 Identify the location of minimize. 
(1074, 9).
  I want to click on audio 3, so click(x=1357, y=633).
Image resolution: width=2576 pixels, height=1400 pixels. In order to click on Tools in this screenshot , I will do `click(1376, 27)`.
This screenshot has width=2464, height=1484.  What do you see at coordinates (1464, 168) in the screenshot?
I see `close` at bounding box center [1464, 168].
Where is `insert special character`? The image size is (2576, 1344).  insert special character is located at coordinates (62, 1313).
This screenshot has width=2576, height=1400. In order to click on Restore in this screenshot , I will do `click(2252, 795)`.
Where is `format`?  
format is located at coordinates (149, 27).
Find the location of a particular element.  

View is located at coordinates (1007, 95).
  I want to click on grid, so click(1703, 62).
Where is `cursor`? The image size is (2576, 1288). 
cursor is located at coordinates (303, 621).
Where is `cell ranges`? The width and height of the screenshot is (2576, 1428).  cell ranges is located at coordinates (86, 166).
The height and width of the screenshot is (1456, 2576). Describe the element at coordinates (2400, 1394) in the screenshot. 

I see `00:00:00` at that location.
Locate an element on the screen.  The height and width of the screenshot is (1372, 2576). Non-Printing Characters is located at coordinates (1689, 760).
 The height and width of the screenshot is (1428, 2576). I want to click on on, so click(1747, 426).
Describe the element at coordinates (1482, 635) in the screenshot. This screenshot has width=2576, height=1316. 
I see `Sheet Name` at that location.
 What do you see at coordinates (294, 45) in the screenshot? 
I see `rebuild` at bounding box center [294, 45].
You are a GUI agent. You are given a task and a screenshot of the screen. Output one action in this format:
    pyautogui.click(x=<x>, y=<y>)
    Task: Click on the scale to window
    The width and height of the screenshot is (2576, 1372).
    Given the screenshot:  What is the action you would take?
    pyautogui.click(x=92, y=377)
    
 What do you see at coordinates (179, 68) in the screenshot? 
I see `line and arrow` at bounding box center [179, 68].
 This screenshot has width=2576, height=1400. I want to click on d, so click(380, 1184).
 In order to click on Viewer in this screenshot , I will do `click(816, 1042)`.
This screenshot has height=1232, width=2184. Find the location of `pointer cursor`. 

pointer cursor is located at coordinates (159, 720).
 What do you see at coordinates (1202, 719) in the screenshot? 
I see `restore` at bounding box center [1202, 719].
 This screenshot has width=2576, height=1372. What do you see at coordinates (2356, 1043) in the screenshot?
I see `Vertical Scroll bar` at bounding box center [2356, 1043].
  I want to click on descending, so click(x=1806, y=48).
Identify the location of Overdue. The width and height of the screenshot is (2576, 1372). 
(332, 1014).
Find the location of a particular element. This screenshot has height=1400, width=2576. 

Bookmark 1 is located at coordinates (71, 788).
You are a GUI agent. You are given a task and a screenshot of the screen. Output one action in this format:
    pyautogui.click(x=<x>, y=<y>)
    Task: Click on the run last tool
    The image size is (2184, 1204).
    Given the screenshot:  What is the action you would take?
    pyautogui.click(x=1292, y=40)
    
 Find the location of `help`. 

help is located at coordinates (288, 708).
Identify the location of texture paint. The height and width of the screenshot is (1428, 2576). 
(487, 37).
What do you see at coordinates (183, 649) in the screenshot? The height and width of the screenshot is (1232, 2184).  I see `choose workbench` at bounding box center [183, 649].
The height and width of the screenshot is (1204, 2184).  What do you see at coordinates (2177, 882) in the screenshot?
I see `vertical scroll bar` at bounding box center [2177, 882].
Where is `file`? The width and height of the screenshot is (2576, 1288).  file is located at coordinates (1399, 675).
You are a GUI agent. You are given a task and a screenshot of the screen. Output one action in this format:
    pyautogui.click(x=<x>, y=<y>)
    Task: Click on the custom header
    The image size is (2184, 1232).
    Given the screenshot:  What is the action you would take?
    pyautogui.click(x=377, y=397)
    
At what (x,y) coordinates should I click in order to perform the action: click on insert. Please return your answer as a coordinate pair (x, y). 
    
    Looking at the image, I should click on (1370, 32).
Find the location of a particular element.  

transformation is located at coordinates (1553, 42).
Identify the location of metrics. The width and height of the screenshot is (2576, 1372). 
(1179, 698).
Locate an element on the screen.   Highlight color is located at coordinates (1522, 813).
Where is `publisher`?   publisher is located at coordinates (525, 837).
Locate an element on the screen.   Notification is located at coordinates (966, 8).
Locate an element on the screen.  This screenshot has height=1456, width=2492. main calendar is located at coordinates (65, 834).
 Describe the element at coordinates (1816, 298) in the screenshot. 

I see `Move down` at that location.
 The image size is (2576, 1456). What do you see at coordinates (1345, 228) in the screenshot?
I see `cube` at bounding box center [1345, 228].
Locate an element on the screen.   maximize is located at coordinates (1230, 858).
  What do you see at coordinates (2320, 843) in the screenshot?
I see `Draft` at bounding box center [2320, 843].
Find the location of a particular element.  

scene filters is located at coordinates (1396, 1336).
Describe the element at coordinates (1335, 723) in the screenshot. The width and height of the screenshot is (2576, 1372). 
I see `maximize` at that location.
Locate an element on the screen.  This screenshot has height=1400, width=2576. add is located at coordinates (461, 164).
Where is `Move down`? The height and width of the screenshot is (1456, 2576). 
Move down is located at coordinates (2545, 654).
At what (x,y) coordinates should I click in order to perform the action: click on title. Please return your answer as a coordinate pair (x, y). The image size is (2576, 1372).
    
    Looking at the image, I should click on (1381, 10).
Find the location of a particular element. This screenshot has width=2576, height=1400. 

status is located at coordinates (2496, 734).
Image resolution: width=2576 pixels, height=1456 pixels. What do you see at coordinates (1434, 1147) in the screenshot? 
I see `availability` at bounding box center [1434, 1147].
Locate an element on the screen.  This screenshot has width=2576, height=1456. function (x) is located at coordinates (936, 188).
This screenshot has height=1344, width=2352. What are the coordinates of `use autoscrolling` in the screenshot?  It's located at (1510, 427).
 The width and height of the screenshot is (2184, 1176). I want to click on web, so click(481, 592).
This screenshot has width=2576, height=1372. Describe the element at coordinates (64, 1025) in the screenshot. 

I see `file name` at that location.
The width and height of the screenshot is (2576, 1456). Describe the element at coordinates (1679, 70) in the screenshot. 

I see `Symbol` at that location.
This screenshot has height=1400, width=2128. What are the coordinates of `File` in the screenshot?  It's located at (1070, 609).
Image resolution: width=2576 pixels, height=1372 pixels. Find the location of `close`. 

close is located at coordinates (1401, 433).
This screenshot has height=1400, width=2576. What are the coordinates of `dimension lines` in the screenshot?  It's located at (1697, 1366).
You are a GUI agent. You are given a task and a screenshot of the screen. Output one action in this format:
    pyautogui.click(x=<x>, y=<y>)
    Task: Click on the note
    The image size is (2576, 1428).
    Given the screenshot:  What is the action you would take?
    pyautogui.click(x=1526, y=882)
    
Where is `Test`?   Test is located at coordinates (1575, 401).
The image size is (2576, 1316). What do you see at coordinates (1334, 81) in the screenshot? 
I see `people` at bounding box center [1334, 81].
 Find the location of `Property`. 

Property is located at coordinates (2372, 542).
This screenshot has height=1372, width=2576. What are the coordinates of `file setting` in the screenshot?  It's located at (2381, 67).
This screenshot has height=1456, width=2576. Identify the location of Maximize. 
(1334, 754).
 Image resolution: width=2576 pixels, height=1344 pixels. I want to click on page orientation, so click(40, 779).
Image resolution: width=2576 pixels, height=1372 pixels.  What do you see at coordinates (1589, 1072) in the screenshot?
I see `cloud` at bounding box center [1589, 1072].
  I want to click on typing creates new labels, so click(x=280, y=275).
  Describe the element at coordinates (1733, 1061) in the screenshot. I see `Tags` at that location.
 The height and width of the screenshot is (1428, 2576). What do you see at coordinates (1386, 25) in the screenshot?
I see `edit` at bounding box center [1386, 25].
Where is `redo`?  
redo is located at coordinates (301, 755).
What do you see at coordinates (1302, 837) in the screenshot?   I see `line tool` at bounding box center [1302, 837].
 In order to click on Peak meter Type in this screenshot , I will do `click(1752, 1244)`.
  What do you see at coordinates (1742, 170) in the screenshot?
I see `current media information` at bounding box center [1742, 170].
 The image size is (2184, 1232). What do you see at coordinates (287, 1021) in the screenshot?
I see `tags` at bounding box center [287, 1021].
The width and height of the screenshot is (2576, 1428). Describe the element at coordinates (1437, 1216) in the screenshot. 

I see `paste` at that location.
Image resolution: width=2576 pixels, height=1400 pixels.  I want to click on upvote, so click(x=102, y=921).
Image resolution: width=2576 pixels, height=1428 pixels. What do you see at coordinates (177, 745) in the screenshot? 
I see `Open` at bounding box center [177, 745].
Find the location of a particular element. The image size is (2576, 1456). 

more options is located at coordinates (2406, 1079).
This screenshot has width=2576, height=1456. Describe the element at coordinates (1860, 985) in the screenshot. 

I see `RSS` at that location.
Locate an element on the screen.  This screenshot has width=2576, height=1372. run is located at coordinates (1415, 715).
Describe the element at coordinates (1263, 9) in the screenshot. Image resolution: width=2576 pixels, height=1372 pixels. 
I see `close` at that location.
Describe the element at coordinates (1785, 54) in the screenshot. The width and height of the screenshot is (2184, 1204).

━━━━━━━━━━━━━━━━━━━━━━━━━━━━━━

Problem details: Reproduce the records verbatim from the beginning through the line that contains "This screenshot has width=2576, height=1400. In", including that line.

The answer:
 Identify the location of minimize. 
(1074, 9).
  I want to click on audio 3, so click(x=1357, y=633).
Image resolution: width=2576 pixels, height=1400 pixels. In order to click on Tools in this screenshot , I will do `click(1376, 27)`.
This screenshot has width=2464, height=1484.  What do you see at coordinates (1464, 168) in the screenshot?
I see `close` at bounding box center [1464, 168].
Where is `insert special character`? The image size is (2576, 1344).  insert special character is located at coordinates (62, 1313).
This screenshot has width=2576, height=1400. In order to click on Restore in this screenshot , I will do `click(2252, 795)`.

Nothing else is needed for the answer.